● Activity A: Reproduce the expenditure comparison text from "The average total" up to and including "separate bootstrap function.".
● Activity B: Write the next part of the write-up on the two-part model of male and female expenditures, picking up after its last sentence.

-- Text passage follows --

Step 8: Summarize findings

We can summarize our findings into a table. I used Excel to construct the tables that I was interested in from this example.

Table A. Total expenditures between males and females.

Group Mean 95% CI
Males $3291 $2856, $3787
Females $3063 $2370, $3979
Diff b/w Males & Females -$228 -$1122, $820

Table B. Difference in total expenditures between male and females by age categories.

Age Category Mean 95% CI
Age < 30 yr -$228 -$1131, $865
Age >= 30 yr and < 40 yr -$3040 -$4036, -$2045
Age >= 40 yr and < 50 yr -$3852 -$5359, -$2181
Age >= 50 yr and < 60 yr -$680 -$2711, $1191
Age >= 60 yr -$173 -$1782, $1442

Conclusions

The average total expenditures of males and females were $3291 and $3063, respectively. The average difference between them was -$228 (95% CI: -1122, 820). Statistically significant differences between males and females were reported for age categories >=30 and <40 years and >=40 and < 50 years.

The use of the two-part model can incorporate complex survey design methods, but we needed to construct each part separately and then combine them. We then created a function to use in a bootstrap analysis to generate the 95% CI from the two-part model. Lastly, we estimated the marginal effects at each age category by constructing a separate bootstrap function.

-- Text passage concluded --
-- Supplied information follows --

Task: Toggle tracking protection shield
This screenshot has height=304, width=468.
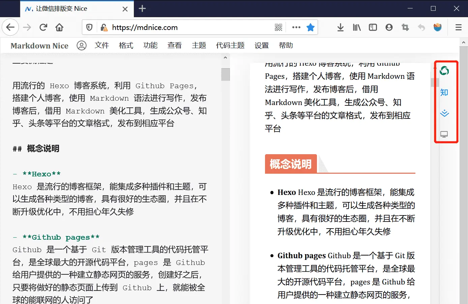Action: tap(89, 27)
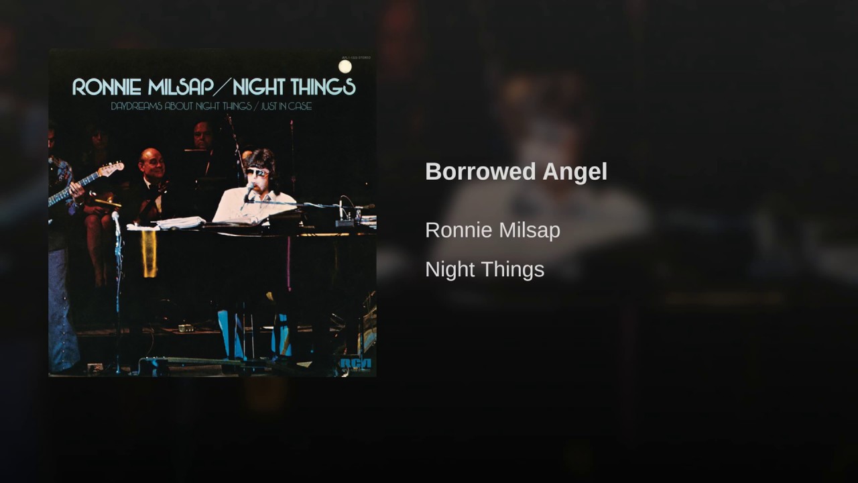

-- Supplied information concluded --

● Task answer A:
The average total expenditures of males and females were $3291 and $3063, respectively. The average difference between them was -$228 (95% CI: -1122, 820). Statistically significant differences between males and females were reported for age categories >=30 and <40 years and >=40 and < 50 years.

The use of the two-part model can incorporate complex survey design methods, but we needed to construct each part separately and then combine them. We then created a function to use in a bootstrap analysis to generate the 95% CI from the two-part model. Lastly, we estimated the marginal effects at each age category by constructing a separate bootstrap function.

● Task answer B:
Overall, this experience has resulted in a useful code to construct a two-part model using bootstrap methods. I’m pleased with how this turned out, and I hope to work on this in future iterations.

References

A great paper on the boot package (“Resampling Methods in R: the boot package”) by Angelo J. Canty is available here.

Acknowledgements

I used Claude and ChatGPT to help construct the bootstrap code for this exercise. This was my first time using these tools, and I have to admit that they were extremely helpful. Although there were errors and hallucinations, I was able to take what was provided to construct a bootstrap function that I was happy with. I plan to experiment with these tools in the future given how impressed I’ve been with this experience.

Disclosures and Disclaimers

This is for educational purposes only.

Since this is a work in progress, expect to see updates in the future.